Transport processes in which instability mechanisms (Rayleigh-Taylor (RT), Kelvin-Helmholtz (KH), Richtmyer-Meshkov (RM)) occur have traditionally been addressed by using different testing facilities to isolate the instability mechanism of interest. For the first time, an innovative model problem (BD mixing) has been introduced that allows the instability mechanisms to be combined in one system or testing facility. The impact of BD mixing is the unification of the basic hydrodynamic instability mechanisms—RT, KH, and RM instabilities in one physical model—that drive our atmosphere, oceans, Earth’s mantle convection, and collapse of stars in our universe.
Perspectives
The publication of the experimental, computational, and theoretical research addressing BD mixing was a great pleasure and adventure to write, and represents a substantial contribution to the field.
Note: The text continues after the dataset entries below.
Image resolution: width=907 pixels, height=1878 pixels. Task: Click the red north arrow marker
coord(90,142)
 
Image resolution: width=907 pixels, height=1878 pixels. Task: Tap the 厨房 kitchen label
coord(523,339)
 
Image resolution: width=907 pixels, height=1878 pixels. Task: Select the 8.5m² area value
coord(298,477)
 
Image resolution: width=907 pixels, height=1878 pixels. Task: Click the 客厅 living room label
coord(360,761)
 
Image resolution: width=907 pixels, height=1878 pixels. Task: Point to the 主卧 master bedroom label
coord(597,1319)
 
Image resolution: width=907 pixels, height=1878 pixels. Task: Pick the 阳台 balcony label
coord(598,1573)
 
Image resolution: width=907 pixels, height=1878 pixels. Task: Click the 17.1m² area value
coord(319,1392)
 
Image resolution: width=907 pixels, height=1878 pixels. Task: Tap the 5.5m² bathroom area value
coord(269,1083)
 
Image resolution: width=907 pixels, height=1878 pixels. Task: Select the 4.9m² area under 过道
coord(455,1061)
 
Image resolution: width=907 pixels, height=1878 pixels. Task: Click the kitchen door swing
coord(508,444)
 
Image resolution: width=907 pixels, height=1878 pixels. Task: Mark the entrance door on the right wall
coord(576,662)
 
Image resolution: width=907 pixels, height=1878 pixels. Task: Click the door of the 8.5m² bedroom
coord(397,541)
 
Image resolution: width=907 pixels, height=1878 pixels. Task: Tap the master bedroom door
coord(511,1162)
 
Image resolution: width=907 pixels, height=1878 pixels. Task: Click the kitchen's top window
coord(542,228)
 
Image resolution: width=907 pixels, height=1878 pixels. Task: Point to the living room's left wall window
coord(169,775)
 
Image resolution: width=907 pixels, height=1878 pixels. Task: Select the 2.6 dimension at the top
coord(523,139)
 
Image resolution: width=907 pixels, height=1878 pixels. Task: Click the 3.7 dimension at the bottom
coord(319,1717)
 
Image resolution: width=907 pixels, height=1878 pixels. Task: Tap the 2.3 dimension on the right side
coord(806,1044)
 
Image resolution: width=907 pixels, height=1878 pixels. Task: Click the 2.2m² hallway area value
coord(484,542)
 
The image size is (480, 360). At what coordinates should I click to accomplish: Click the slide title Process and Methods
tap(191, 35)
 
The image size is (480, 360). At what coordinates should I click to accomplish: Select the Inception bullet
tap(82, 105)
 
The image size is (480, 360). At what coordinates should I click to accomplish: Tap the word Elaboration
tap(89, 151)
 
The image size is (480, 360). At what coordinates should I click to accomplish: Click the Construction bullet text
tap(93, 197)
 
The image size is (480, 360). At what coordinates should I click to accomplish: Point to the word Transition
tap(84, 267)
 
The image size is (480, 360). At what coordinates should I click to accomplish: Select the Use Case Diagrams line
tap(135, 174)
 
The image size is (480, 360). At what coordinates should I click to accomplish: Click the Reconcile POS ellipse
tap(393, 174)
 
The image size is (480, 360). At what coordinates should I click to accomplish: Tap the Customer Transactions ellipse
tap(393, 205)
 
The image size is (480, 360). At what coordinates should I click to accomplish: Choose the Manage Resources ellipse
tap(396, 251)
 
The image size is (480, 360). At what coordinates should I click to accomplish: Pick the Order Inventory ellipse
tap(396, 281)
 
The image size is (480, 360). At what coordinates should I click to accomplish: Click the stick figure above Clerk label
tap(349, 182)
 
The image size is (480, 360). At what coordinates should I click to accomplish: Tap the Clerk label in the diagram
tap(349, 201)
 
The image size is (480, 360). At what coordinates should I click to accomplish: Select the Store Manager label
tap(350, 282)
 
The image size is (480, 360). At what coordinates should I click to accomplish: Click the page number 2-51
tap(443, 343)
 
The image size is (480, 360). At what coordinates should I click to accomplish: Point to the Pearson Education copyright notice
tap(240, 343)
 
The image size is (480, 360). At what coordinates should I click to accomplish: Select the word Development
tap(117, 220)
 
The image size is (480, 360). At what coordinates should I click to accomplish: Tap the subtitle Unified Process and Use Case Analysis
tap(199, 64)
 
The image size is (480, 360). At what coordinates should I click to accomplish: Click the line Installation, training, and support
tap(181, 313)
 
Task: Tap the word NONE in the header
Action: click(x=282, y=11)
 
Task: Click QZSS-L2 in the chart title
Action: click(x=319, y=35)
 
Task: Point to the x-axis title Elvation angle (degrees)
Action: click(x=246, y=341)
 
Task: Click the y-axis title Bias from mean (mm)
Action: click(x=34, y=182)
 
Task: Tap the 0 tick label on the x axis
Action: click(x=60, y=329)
The uniqueness of BD mixing is that, for the first time there is a model that allows the interaction of interfacial mixing (stretching and folding) and instability mechanisms (RT, KH, RM) to be manifested in one model. What also makes this article appealing, is the wide range of application of BD mixing—which extends from Microgravity Science conducted on the International Space Station (ISS) addressing biological systems, to ground-based laboratory processes that address transport phenomena during the growth of single crystals for technological applications that lie at the heart of modern communication devices such as our cell phones.
Walter Duval
NASA Glenn Research Center
Read the Original
This page is a summary of: Mixing driven by transient buoyancy flows.II. Flow dynamics, AIP Advances, August 2021, American Institute of Physics,
DOI: 10.1063/5.0037823.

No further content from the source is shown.